He passed an upturned tractor; it was as black as the corn and as slain as the driver, whose half-crushed bones were pinned under the cab. Where the field bordered the road he slipped under a wire fence and walked alongside the old spines of blackberry bushes. Before the fields had given way to flattened homes the silent traffic began – long rows of halted cars, their curved hoods and flat roofs thick with fine grey ash.
Where the old Punt Bridge had joined the motorway to the city he climbed a wall to follow the river, carefully balancing along the top of the concrete embankment. The tide was low and the sulphur-stench of exposed silt lingered with the smoke in the air like gunfire, like fresh explosions.

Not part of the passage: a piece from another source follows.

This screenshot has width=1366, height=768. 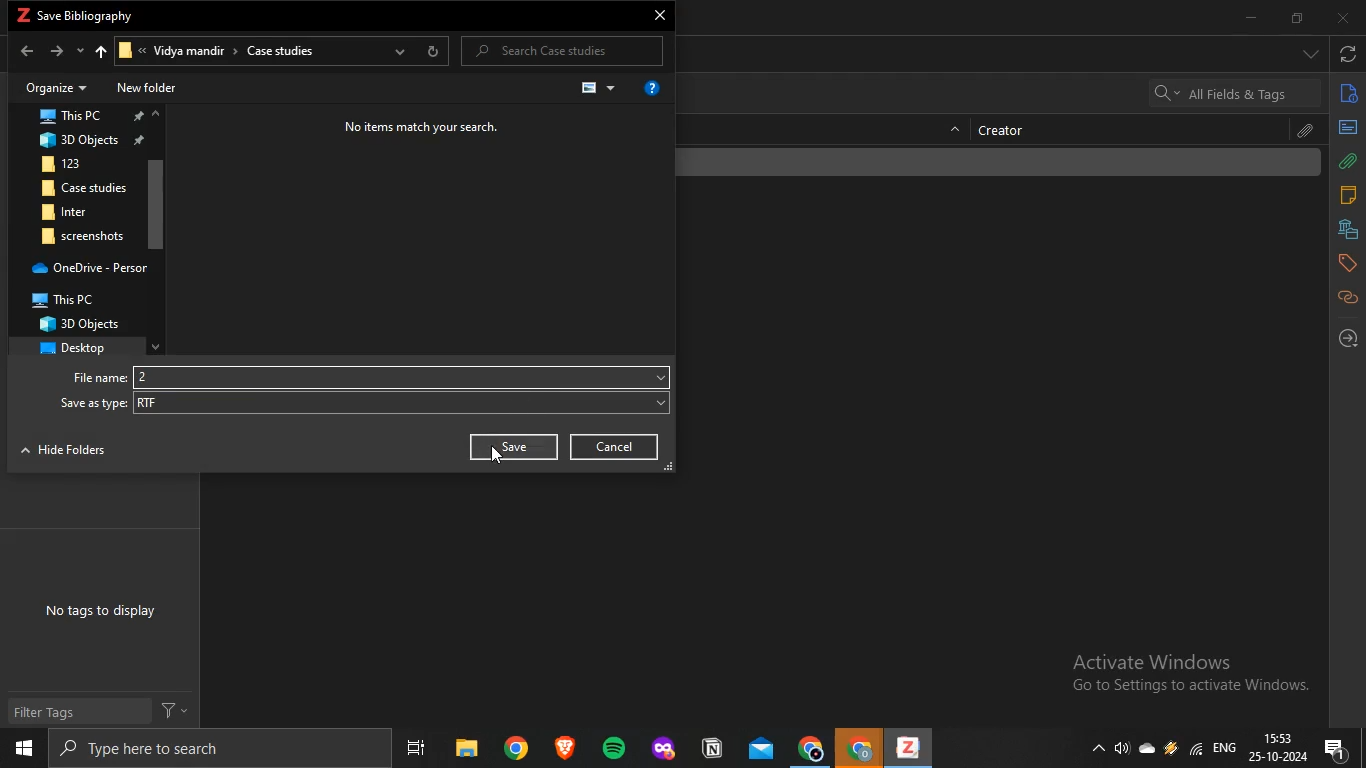 What do you see at coordinates (905, 749) in the screenshot?
I see `zotero` at bounding box center [905, 749].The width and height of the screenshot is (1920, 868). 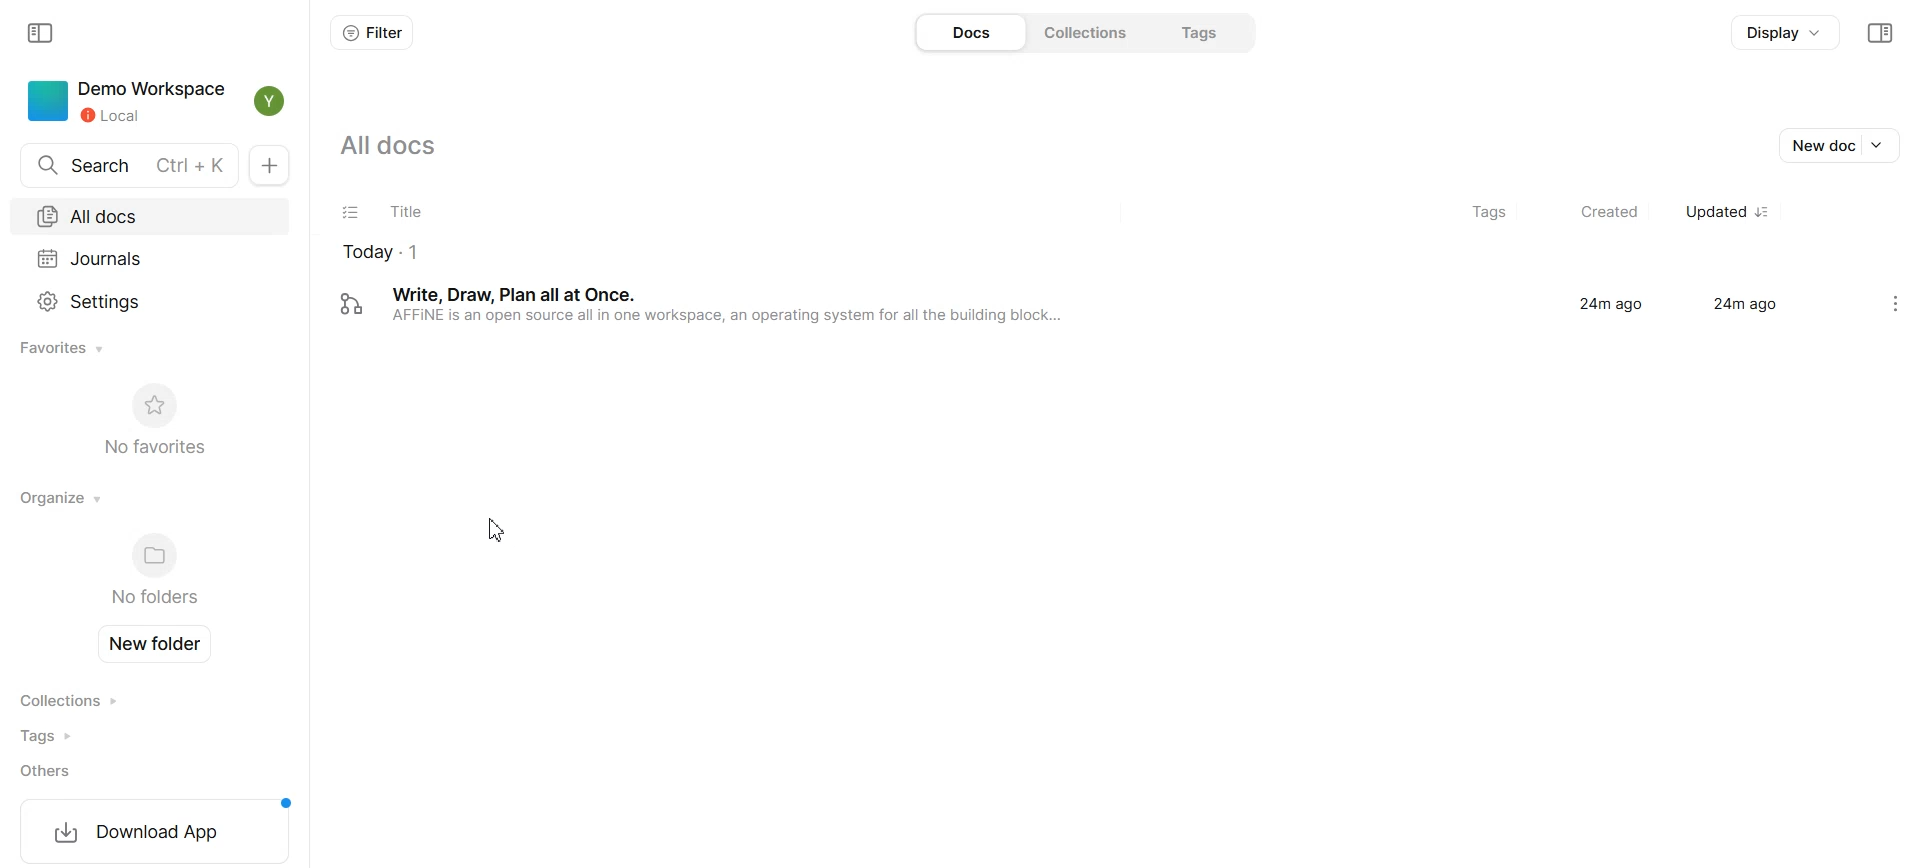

His little wooden boat waited for him, tied to a metal ladder which rose up from the mud on the outer bank. He descended and balanced with one foot on the boat’s rim and another on the ladder, to untie the rope – he held a corner of the paper bag firmly between his teeth. He had to step down to push the boat out to the brown water. He sank up to his knees and struggled to haul himself back in. When he rowed he left an ugly clump of bearded mussels on the outer bank and was welcomed on the other side by a prone silver fish, infrequently spasming in its last gasps for water.
A boy watched him from a pier, as he navigated the rocky bank between the boat and the next ladder; the child sat with his twig-thin legs dangling like lures over the mud. When he passed underneath he thought he heard a song, not loud but spoken slowly and deliberately. He didn’t stop. He went on over the loose and crusty rocks until he reached the ladder, which he climbed with the paper bag again clenched in his teeth.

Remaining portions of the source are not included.